> [Problem statement] Once the line containing "You are a computer-use agent." appears, output it and each remaining line of the records below exactly, with no pictures and nothing more.

*** Input records ***

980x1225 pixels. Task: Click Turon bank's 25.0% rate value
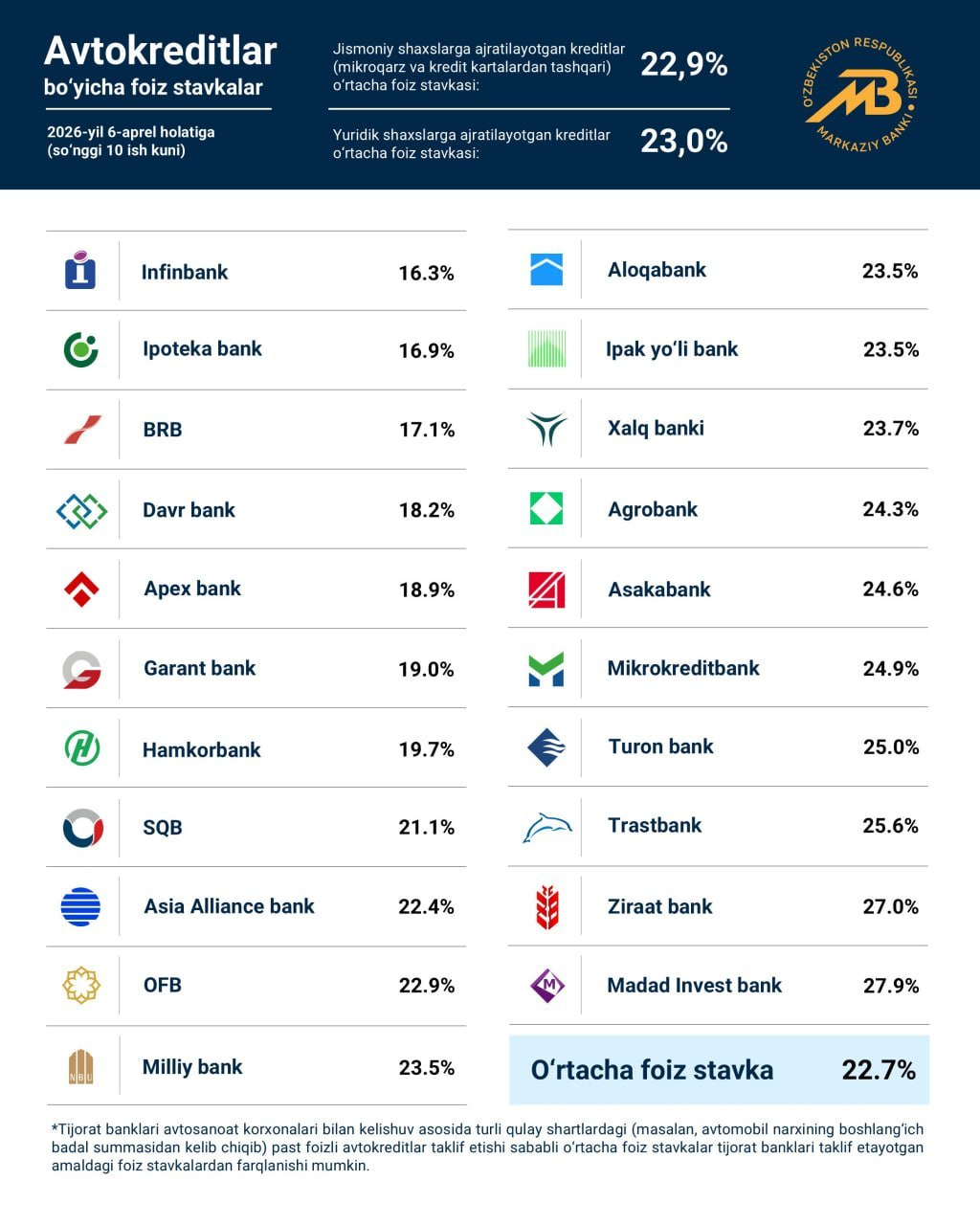pos(890,746)
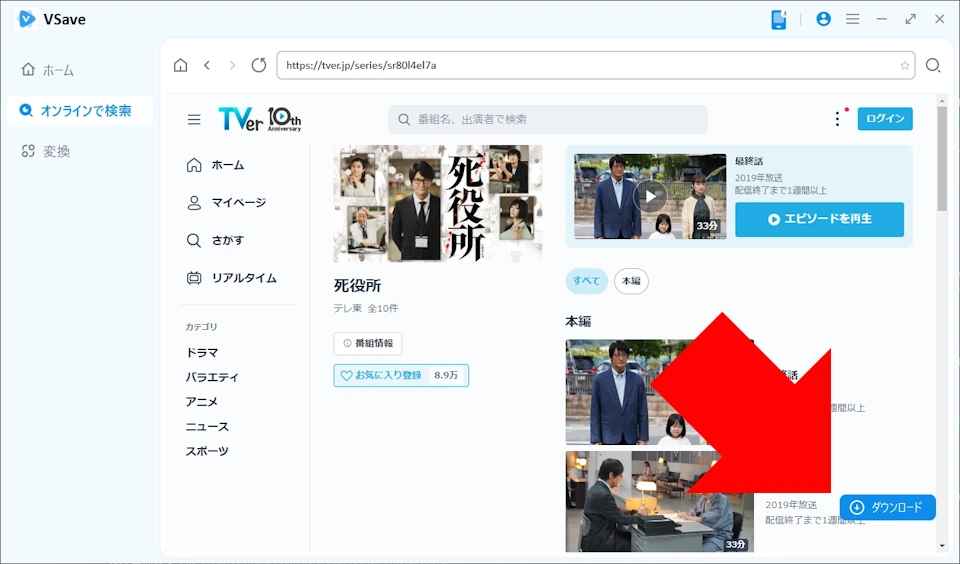Open 変換 in the VSave sidebar
The width and height of the screenshot is (960, 564).
[x=56, y=151]
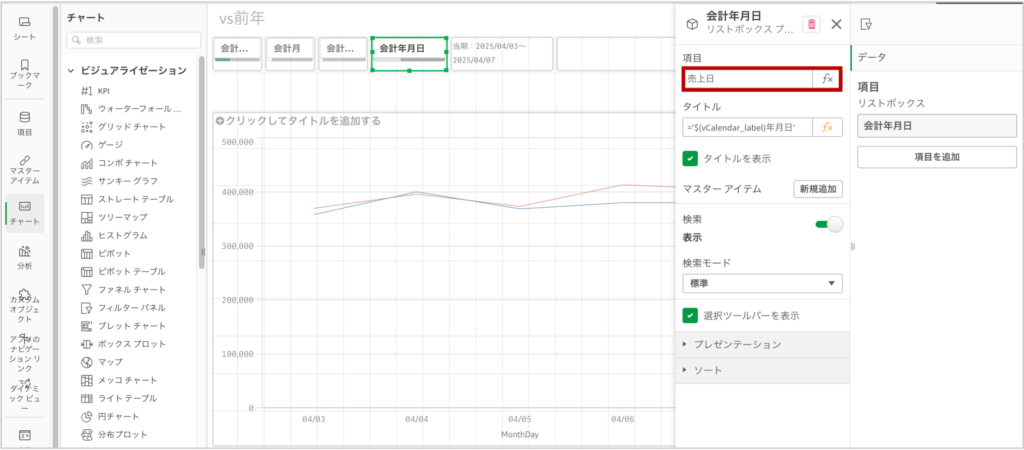This screenshot has height=450, width=1024.
Task: Open expression editor for 項目 field
Action: 826,78
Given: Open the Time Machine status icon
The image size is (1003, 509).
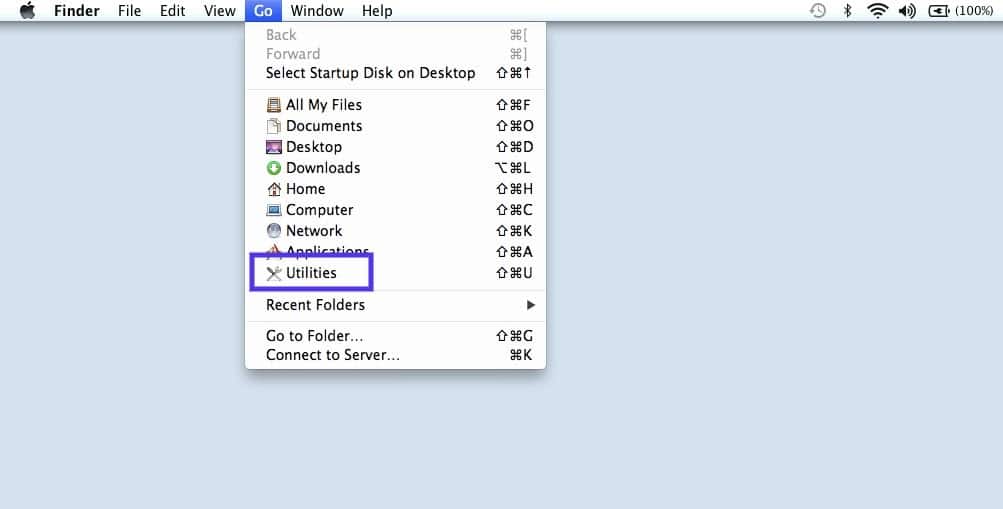Looking at the screenshot, I should 818,11.
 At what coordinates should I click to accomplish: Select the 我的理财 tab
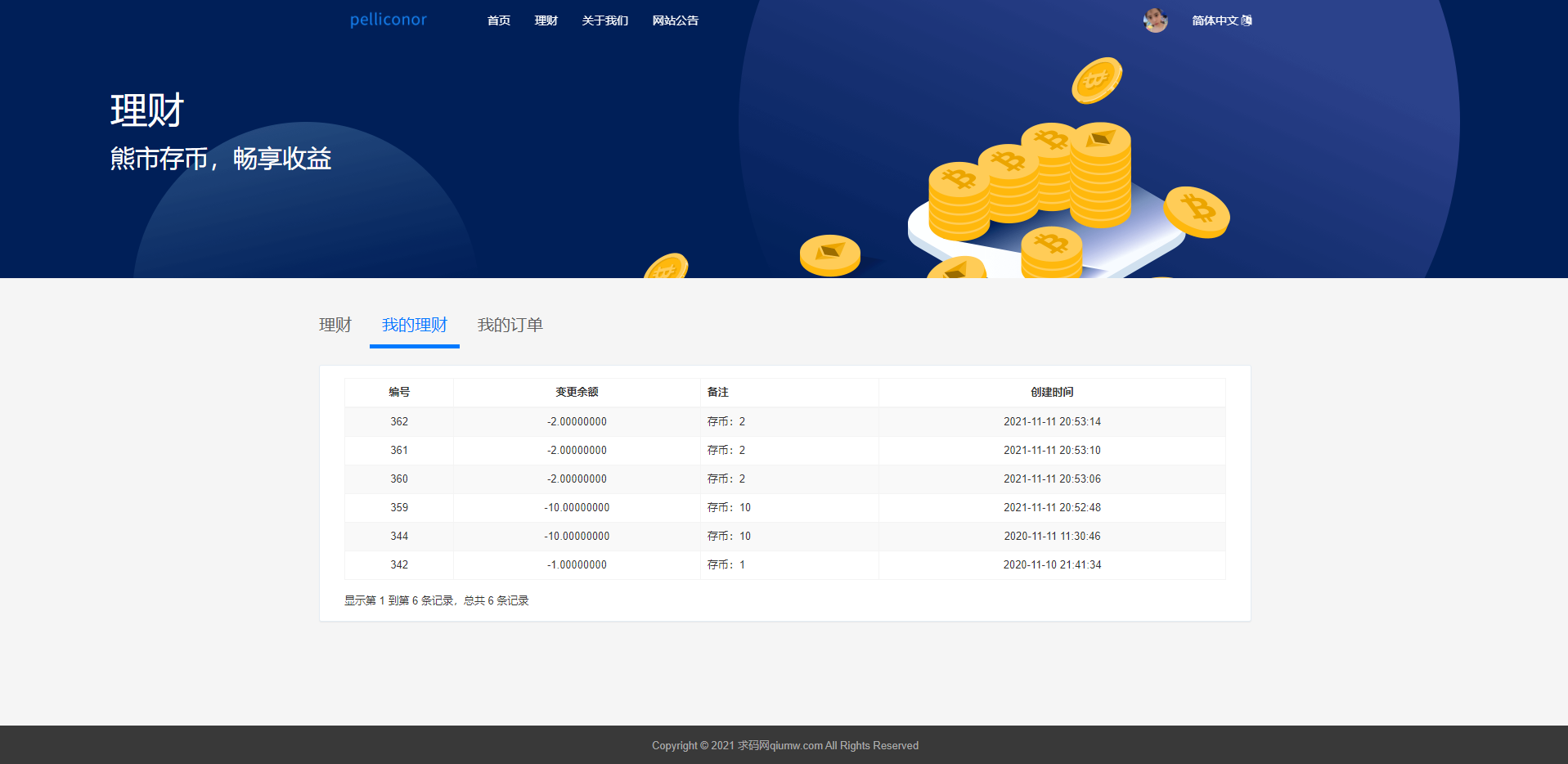[415, 325]
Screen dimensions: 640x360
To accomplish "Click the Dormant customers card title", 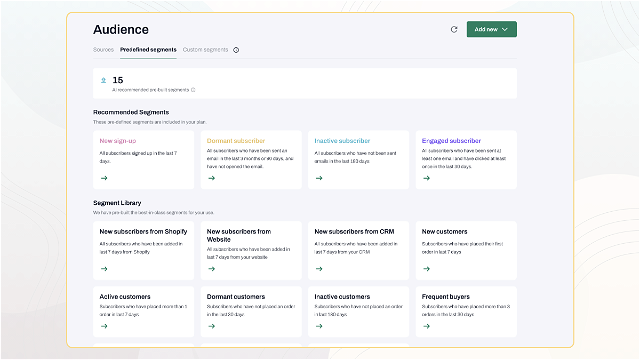I will [x=236, y=297].
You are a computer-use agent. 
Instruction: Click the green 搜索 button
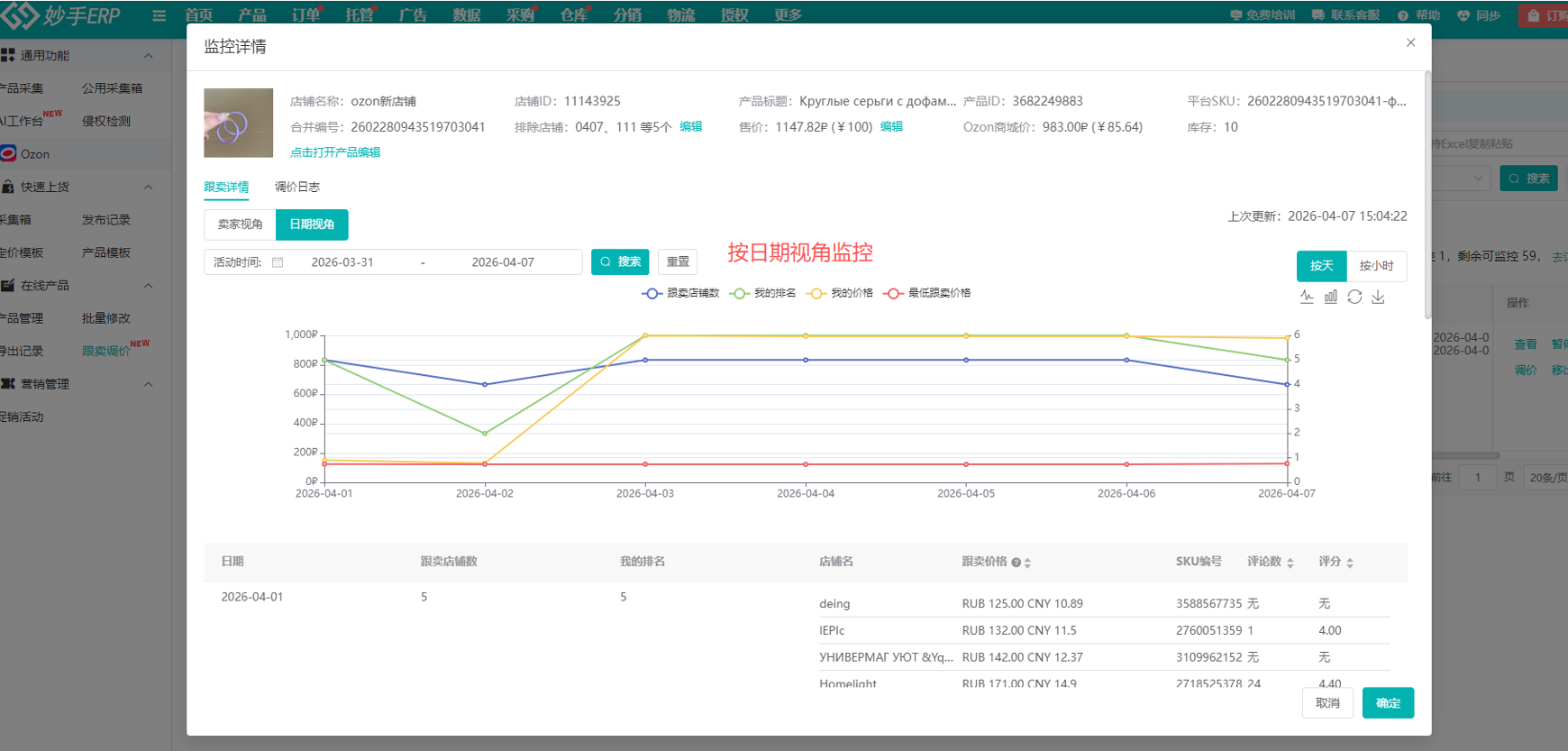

*** End of Input records ***

> [Answer to this task]
You are a computer-use agent. 
Instruction: Click the green 搜索 button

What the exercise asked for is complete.